1) Vision (V) Feedback Protocol: The first part of the experiment consisted of only vision feedback to perform the cell injection task. The subject was able to view injecting pipette through the eyepiece of the inverted microscope. An operator applied suction and fixed the zebrafish egg cell. At this moment, center of the egg was not aligned with the tip of the injecting pipette. With the help of the joystick (TransferMan NK2) the subject controlled the movement of the holding pipette and aligned the egg with the tip of injecting pipette. The egg and the tip of injecting pipette were maintained at a fixed distance apart by the subject. For the first test, a practice session was given to familiarize the subject with the alignment task. The subject was then able to view the alignment on a video screen and moved the injecting pipette forward with the help of computer controlled nanomanipulator. The subject observed the injecting pipette penetrating the egg membrane on a video screen and stopped the motion of injecting pipette when he/she was confident that pipette has penetrated the cell membrane. At this moment, trepan blue dye was injected by the operator by depressing the foot pedal switch. The injection was deemed successful, when the dye remained inside the cell and the cell did not collapse on removing the pipette. Since the dye is blue in color, it was straight forward to determine if the dye remained inside the cell after injection. The volume of dye injected was approximately 0.001 times the volume of the egg cell. Completion time for the injection task (including alignment task) was recorded. The process was repeated for five trials for each scenario S1 and S2.

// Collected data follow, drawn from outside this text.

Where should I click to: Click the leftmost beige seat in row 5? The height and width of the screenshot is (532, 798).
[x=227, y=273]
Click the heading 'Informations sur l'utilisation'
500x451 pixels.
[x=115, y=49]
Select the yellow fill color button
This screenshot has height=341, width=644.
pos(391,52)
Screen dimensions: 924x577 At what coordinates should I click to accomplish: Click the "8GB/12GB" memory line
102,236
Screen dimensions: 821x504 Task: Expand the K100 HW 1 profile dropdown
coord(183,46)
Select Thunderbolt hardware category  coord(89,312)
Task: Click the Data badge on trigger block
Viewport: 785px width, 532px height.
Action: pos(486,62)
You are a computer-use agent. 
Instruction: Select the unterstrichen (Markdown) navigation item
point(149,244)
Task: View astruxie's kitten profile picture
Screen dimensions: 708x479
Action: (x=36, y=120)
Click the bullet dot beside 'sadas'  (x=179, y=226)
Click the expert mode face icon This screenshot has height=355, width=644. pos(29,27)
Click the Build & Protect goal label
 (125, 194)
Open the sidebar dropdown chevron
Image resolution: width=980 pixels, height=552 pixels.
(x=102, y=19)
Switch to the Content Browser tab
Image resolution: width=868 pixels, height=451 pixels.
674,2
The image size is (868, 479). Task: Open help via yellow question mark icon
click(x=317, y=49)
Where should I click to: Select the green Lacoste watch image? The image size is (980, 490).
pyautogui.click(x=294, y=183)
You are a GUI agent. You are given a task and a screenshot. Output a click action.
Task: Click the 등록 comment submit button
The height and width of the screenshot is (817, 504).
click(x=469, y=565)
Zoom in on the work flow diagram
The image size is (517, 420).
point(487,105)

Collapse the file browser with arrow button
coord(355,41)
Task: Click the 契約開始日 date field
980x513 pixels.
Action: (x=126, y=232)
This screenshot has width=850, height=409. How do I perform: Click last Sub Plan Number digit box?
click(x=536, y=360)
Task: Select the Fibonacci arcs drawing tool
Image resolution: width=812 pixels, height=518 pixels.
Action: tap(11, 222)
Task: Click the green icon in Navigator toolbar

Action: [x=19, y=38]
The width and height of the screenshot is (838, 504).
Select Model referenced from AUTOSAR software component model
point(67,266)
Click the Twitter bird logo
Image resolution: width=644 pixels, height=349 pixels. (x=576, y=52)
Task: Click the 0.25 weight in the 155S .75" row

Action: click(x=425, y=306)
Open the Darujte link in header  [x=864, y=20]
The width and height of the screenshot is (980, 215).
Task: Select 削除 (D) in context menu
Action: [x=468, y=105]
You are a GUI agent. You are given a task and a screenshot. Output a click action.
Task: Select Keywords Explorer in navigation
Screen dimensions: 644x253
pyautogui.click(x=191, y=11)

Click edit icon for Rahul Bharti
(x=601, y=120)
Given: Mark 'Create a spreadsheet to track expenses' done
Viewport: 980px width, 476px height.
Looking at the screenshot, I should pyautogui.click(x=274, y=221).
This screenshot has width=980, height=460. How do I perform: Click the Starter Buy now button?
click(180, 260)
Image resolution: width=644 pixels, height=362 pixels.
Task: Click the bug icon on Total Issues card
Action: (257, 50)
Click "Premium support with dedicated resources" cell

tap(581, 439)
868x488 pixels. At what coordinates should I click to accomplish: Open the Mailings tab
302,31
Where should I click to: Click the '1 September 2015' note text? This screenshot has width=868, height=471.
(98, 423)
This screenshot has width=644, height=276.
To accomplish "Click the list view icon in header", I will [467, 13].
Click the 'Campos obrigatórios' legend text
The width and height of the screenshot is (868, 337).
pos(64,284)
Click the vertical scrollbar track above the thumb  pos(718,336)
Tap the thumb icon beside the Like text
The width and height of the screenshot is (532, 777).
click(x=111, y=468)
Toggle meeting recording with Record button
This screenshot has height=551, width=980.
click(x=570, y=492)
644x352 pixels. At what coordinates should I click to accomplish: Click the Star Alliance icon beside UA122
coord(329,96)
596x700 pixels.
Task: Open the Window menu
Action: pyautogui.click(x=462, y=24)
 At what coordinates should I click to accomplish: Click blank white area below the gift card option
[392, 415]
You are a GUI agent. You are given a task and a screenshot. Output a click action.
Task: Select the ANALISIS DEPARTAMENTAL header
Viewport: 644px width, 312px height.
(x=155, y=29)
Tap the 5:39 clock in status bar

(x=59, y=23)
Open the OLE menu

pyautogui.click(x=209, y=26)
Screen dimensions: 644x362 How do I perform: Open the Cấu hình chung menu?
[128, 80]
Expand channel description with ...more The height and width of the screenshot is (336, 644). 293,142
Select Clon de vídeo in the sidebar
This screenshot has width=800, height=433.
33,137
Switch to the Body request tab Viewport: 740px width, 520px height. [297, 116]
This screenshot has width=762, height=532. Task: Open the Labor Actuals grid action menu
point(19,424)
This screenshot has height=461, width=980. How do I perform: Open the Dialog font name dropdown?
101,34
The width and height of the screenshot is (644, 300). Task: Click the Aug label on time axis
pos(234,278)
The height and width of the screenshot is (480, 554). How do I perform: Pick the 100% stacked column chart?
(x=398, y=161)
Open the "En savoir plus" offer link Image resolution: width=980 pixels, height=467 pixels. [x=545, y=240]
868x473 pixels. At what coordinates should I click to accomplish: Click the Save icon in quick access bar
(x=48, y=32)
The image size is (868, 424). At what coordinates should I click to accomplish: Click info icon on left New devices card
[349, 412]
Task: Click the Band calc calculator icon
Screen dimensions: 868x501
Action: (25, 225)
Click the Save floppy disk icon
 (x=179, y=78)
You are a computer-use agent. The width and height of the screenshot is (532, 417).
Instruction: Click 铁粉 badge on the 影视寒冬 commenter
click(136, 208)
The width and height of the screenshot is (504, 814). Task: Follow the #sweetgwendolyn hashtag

2) Vision and Force (V + F) Feedback protocol: The second test was conducted by using both vision and force feedback to perform the cell injection task. This test was performed in the same way as the vision test, with the addition of force feedback. For this experiment the subject used the PHANToM® (haptic interface device manufactured by Sensable Technologies, Inc.) by holding its stylus. The forces were amplified by a factor of 800. The direction of the force feedback was horizontal and was acting towards the subject. The operator controlled the movement of the injecting pipette with the help of computer controlled nanomanipulator. If the subject contacted the cell membrane and pressed against it, he/she would perceive an apparent increase in force followed by a drop in force when the membrane was punctured. A typical force profile for cell membrane penetration is shown in Fig. 3. During cell injection, the PVDF film is subjected to a force which increases with time until the cell membrane is punctured. After feeling the drop in force, the subject communicated to the operator to stop the motion of the injecting pipette. The operator injected trepan blue dye after the subject confirmed that the cell membrane was punctured. The criteria mentioned in the vision test were used to judge the outcome of the injection process. Completion time for the injection task (including alignment task) was recorded. The process was repeated for five trials for each scenario S1 and S2.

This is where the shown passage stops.